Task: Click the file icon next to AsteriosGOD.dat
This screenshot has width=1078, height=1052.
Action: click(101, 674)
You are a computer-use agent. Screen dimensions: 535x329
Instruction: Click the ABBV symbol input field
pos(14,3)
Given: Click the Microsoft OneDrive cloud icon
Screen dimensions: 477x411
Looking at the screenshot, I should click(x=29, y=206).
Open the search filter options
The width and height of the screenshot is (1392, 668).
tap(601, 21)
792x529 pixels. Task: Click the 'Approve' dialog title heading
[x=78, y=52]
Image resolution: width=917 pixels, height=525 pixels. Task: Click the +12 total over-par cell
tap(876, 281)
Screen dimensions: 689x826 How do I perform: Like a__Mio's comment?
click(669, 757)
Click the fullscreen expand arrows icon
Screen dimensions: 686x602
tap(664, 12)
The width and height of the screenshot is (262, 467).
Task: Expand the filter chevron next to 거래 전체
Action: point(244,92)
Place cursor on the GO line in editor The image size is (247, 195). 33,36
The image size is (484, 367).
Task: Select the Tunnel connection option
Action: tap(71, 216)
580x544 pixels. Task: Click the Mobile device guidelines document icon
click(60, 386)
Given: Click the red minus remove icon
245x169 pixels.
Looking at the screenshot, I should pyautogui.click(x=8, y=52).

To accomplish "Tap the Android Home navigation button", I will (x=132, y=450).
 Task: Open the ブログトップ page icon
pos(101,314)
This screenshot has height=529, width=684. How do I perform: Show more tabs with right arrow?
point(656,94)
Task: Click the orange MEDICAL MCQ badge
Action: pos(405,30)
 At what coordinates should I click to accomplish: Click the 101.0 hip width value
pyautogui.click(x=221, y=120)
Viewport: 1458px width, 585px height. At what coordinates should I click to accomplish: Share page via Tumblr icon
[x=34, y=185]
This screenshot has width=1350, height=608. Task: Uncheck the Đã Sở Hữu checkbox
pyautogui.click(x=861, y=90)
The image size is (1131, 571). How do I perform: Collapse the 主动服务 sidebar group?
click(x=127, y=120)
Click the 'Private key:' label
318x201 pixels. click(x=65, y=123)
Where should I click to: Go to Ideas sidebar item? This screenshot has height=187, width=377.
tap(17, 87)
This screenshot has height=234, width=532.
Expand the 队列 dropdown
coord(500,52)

..........

■ **Instructions to follow**
Give back, exactly and with nothing added, the lines from the line containing "245x169 pixels." through the final line of the records above, both of them included.

■ **Reply**
245x169 pixels.
Looking at the screenshot, I should pyautogui.click(x=8, y=52).

To accomplish "Tap the Android Home navigation button", I will (x=132, y=450).
 Task: Open the ブログトップ page icon
pos(101,314)
This screenshot has height=529, width=684. How do I perform: Show more tabs with right arrow?
point(656,94)
Task: Click the orange MEDICAL MCQ badge
Action: pos(405,30)
 At what coordinates should I click to accomplish: Click the 101.0 hip width value
pyautogui.click(x=221, y=120)
Viewport: 1458px width, 585px height. At what coordinates should I click to accomplish: Share page via Tumblr icon
[x=34, y=185]
This screenshot has width=1350, height=608. Task: Uncheck the Đã Sở Hữu checkbox
pyautogui.click(x=861, y=90)
The image size is (1131, 571). How do I perform: Collapse the 主动服务 sidebar group?
click(x=127, y=120)
Click the 'Private key:' label
318x201 pixels. click(x=65, y=123)
Where should I click to: Go to Ideas sidebar item? This screenshot has height=187, width=377.
tap(17, 87)
This screenshot has height=234, width=532.
Expand the 队列 dropdown
coord(500,52)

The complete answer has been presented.